Democrats Send Letter to Kraninger

Aug 15, 2019 | Federal Regulation, FinTech, News

Senator Elizabeth Warren (D-MA), alongside Congresswomen Raja Krishnamoorthi (D-IL), Ayanna Pressley (D-MA), and Katie Porter (D-CA), sent a letter on August 14 to Kathy Kraninger, the Director of the Consumer Financial Protection Bureau (CFPB), seeking information on the CFPB’s Office of Innovation.  

Specifically, they are asking for information regarding “the no-action letter program revision, and the proposed Product and Disclosure Sandboxes.” These programs are administered by the Office of Innovation, which is overseen by Paul Watkins, Director of the Office of Innovation. The letter also expressed concern over Watkins. 

“We have grave concerns about Mr. Watkins holding the authroity to waive anti-discrimination laws given his prior employment at Alliance Defending Freedom (ADF) – a group that has been designated as a hate group by the Southern Poverty Law Center.” 

The CFPB’s no-action letter policy and Product Sandbox provide certain innovative companies a lighter regulatory touch. For example, the CFPB provided UpStart Network, a fintech company, a no-action letter in 2017, authorizing the company to utilize alternative data, including education and employment information, and machine learning in making credit underwriting and pricing decisions. 

From their testing, Upstart was able to show that an underwriting model using alternative data approved “27 percent more applicants than the traditional model, and yields 16 percent lower average APRs for approved loans.” The increase in access to credit and decrease in interest rates was true regardless of race, ethnicity, and sex. 

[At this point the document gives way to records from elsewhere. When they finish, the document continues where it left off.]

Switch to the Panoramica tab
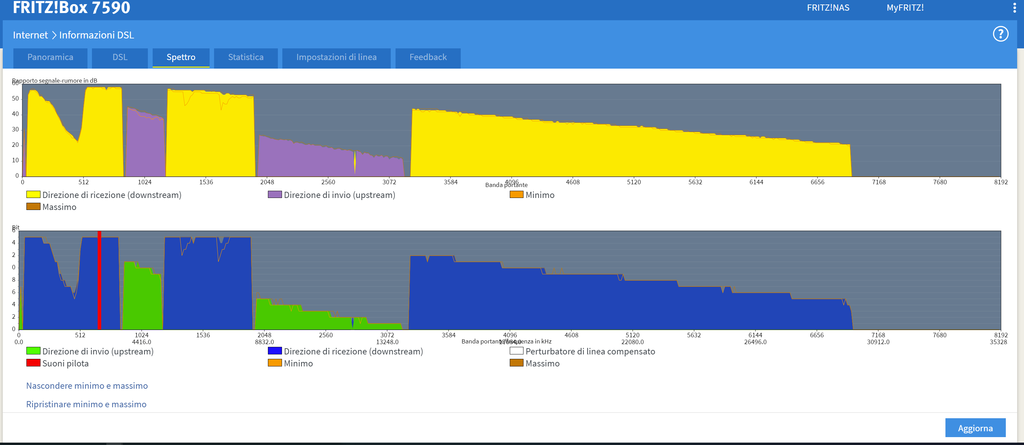This screenshot has height=445, width=1024. 49,58
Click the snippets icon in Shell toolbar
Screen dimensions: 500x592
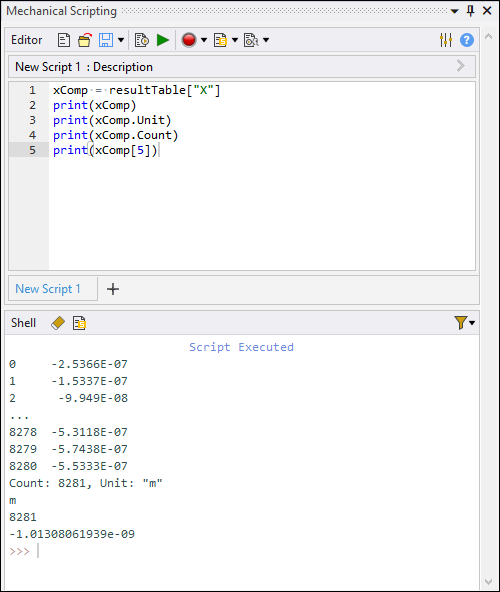click(79, 323)
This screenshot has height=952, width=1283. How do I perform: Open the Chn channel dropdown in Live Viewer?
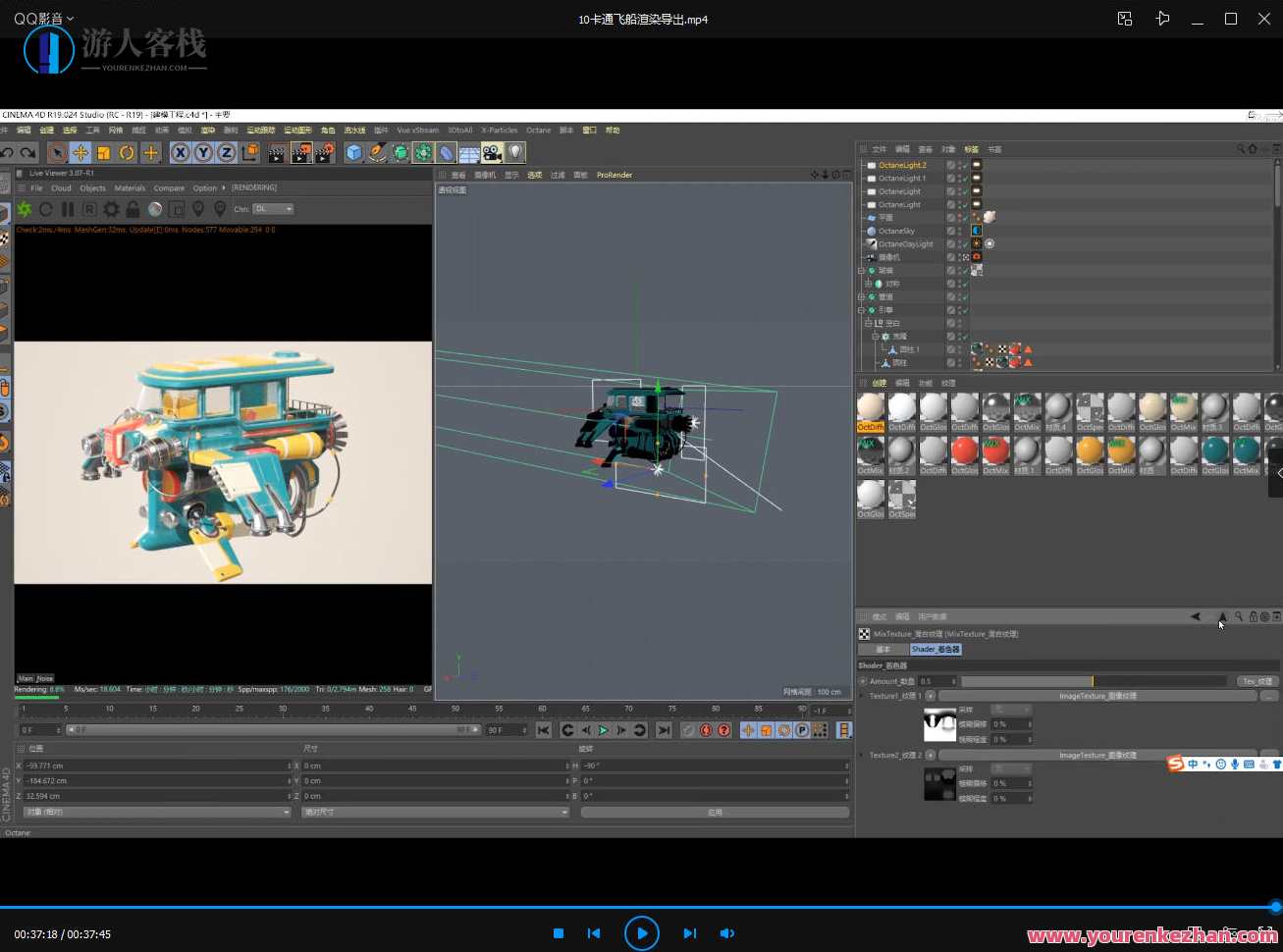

Senator Warren and the other signatories are concerned that the CFPB’s new no-action letter policy is too broad and opens “the door to widespread and unnecessary exemptions from consumer protection requirements.” The letter also claims that the proposed Sandbox is “another expansive program that would expose consumers to unnecessary risk.”

The letter concludes by requesting information from the CFPB, including the names of companies and trade associations with which the CFPB has discussed the aforementioned programs and documentation on Watkins, such as his work emails that mention certain keywords.